We pushed hard for Edwards, and it’s hard to let go, but we’re grateful to him for returning the Democratic party to its populist roots. Our strongest gratitude is for the attention he brought to New Orleans and for the bold ideas he proposed, which, to the public’s benefit, Obama and Clinton have incorporated to some extent into their own campaigns.
• Let’s start with New Orleans. Edwards showed where his heart is by announcing his candidacy from a front yard in the Ninth Ward. He was the first to propose a definite plan for New Orleans. Last August, on the second anniversary of Hurricane Katrina, he pitched six good ideas for helping the city and the Gulf Coast—proposals that could be easily applied to other American cities and disaster areas.
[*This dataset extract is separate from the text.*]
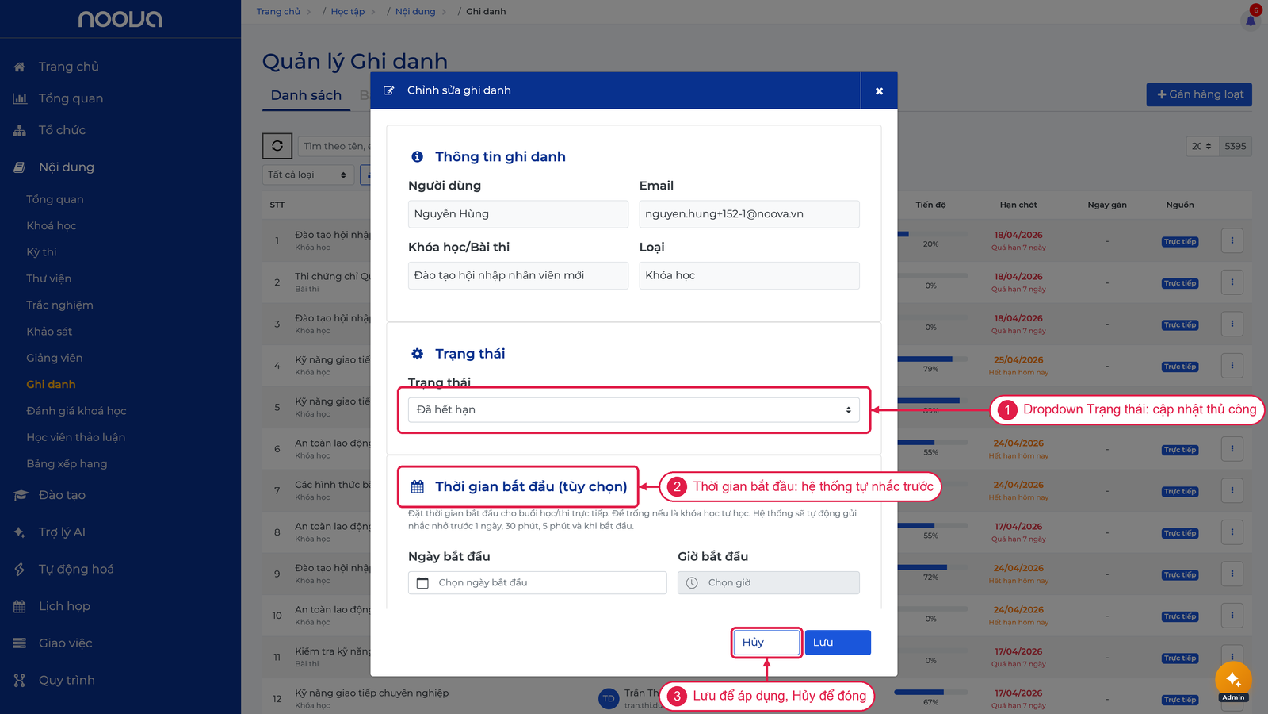Open Đánh giá khoá học in sidebar

76,410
What impresses us is Edwards’s specificity: A politician tends not to think in such detail unless he really cares.
One proposal we particularly liked is “Brownie’s Law,” which would require that senior political appointees “have demonstrated qualifications in the field related to their job.” Edwards also called for fully funding the Road Home program and for the appointment of both a Gulf Coast Inspector General and a Chief Recovery Officer “to channel presidential leadership, ensure accountability, cut red tape and deliver results for the people of the Gulf Coast” (please!). Click here for the full list.
We have seen no comparably detailed ideas from Hillary Clinton. Barack Obama has recommended (and we agree) that FEMA be made independent of the Department of Homeland Security, as it once was, and that its director be appointed to a six-year term and have the direct, cabinet-level access to the president that James Lee Witt had with President Clinton. He also recommended the closure of the Mississippi River-Gulf Outlet (MR-GO), a good idea that was already being proposed by the Army Corps of Engineers.
• In January Edwards called for the removal of all U.S. troops from Iraq in 10 months. He said the U.S. should immediately withdraw 40,000 to 50,000 troops, and have nearly all forces out within ten months, leaving only a contingent of no more than 5,000 to protect the American embassy and possibly humanitarian workers. We have heard no such call from Obama or Clinton.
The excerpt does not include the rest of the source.